Without help from their wives, men are just like unlit lamps . . .
 
Just think of them as an unreliable clock that tells you it’s ten o’clock when it’s in fact barely two . . .
 
A man without a woman is like a fly without a head . . .
 
These are but a small selection of the quips bandied about at this lively gathering of women. The broad topic at hand is the relative pros and cons of men, and the cases in point range from pick-up artists to locker-room talk, and from double standards to fragile masculinity.

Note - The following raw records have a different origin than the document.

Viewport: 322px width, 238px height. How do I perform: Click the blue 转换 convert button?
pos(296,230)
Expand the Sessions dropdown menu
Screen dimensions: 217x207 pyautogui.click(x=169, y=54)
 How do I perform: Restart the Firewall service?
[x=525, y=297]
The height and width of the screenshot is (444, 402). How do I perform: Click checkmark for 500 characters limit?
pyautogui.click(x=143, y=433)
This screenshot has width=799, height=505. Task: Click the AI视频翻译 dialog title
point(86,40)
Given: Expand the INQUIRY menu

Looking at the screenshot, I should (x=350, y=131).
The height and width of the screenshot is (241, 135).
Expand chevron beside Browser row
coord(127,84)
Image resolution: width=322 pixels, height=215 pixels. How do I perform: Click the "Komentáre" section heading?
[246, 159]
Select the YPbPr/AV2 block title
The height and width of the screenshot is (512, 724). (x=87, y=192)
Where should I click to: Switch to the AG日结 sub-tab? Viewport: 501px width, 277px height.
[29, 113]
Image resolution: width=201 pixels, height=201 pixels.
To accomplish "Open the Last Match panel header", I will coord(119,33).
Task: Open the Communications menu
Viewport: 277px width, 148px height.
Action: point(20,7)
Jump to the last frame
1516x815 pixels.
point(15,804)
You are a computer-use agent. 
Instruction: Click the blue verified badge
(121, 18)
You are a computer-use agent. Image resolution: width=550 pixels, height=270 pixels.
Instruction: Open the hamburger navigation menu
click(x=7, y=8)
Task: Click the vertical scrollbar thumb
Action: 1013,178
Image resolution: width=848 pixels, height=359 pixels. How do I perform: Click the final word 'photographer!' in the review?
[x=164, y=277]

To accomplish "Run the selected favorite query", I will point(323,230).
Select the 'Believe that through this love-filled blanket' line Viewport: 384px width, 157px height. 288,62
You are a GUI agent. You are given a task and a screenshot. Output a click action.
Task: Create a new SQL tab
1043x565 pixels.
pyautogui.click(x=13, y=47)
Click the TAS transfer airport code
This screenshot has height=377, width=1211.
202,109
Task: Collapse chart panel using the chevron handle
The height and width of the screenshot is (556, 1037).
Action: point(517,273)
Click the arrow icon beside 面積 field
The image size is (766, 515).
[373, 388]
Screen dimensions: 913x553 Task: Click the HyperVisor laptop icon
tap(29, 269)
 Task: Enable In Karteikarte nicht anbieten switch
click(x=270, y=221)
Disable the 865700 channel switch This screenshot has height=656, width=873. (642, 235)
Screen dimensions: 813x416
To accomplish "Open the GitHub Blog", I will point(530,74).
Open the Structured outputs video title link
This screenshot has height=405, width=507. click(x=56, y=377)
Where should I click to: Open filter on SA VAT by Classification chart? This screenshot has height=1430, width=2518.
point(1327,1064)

Yet this dialogue unfolds not among ironically misandrist millenials venting at their local dive bar, but rather among sixteenth-century women—variously married, widowed, single, and betrothed—attending a respectable Venice garden party. Written in the early 1590s by Moderata Fonte, pseudonym of the Renaissance poet and writer Modesta Pozzo, this literary dialogue interrogates men and men’s treatment of women, and explores by contrast the virtues of singledom and female friendship. As the women diverge from their theme—discussing everything from astrology to the curative powers of plants and minerals—a remarkable group portrait of wisdom, wit, and erudition emerges.

A new introduction by translator Virginia Cox and foreword by Dacia Maraini situate The Merits of Women in its historical context, written as it was on the cusp of Shakespeare’s heyday, and straddling the centuries between the feminist works of Christine de Pizan and Mary Wollstonecraft. Elegantly presented for a general audience, this is a must-read for baby feminists and “nasty women” alike, not to mention the perfect subtle gift for any mansplaining friend who needs a refresher on the merits of women . . . and their superiority to men.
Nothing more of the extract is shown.